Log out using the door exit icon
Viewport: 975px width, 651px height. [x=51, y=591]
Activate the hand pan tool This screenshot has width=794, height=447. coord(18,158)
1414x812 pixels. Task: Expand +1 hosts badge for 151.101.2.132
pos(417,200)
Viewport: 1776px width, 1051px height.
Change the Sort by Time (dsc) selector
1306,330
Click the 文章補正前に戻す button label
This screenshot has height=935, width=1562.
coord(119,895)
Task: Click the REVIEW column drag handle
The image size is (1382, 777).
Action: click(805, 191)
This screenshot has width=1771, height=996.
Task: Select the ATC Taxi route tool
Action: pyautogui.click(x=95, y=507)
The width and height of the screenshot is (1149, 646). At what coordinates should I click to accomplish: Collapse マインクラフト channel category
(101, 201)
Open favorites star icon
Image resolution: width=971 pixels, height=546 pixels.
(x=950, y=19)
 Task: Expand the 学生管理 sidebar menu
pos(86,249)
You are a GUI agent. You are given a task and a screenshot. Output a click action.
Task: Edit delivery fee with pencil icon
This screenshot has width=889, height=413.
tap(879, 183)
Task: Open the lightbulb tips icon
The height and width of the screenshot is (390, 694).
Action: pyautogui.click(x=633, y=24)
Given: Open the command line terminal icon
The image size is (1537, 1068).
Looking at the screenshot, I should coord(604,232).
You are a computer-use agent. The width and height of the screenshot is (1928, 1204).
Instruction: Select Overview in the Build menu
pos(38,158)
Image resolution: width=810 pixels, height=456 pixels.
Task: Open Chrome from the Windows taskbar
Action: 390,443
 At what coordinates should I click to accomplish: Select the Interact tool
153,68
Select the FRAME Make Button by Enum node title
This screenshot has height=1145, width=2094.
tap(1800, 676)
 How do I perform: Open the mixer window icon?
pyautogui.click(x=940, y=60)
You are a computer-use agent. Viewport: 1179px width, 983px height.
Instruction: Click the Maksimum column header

######

All records must be repeated exactly, with none skipped.

Log out using the door exit icon
Viewport: 975px width, 651px height. [x=51, y=591]
Activate the hand pan tool This screenshot has width=794, height=447. coord(18,158)
1414x812 pixels. Task: Expand +1 hosts badge for 151.101.2.132
pos(417,200)
Viewport: 1776px width, 1051px height.
Change the Sort by Time (dsc) selector
1306,330
Click the 文章補正前に戻す button label
This screenshot has height=935, width=1562.
coord(119,895)
Task: Click the REVIEW column drag handle
The image size is (1382, 777).
Action: click(805, 191)
This screenshot has width=1771, height=996.
Task: Select the ATC Taxi route tool
Action: pyautogui.click(x=95, y=507)
The width and height of the screenshot is (1149, 646). At what coordinates should I click to accomplish: Collapse マインクラフト channel category
(101, 201)
Open favorites star icon
Image resolution: width=971 pixels, height=546 pixels.
(x=950, y=19)
 Task: Expand the 学生管理 sidebar menu
pos(86,249)
You are a GUI agent. You are given a task and a screenshot. Output a click action.
Task: Edit delivery fee with pencil icon
This screenshot has width=889, height=413.
tap(879, 183)
Task: Open the lightbulb tips icon
The height and width of the screenshot is (390, 694).
Action: pyautogui.click(x=633, y=24)
Given: Open the command line terminal icon
The image size is (1537, 1068).
Looking at the screenshot, I should coord(604,232).
You are a computer-use agent. The width and height of the screenshot is (1928, 1204).
Instruction: Select Overview in the Build menu
pos(38,158)
Image resolution: width=810 pixels, height=456 pixels.
Task: Open Chrome from the Windows taskbar
Action: 390,443
 At what coordinates should I click to accomplish: Select the Interact tool
153,68
Select the FRAME Make Button by Enum node title
This screenshot has height=1145, width=2094.
tap(1800, 676)
 How do I perform: Open the mixer window icon?
pyautogui.click(x=940, y=60)
You are a computer-use agent. Viewport: 1179px width, 983px height.
Instruction: Click the Maksimum column header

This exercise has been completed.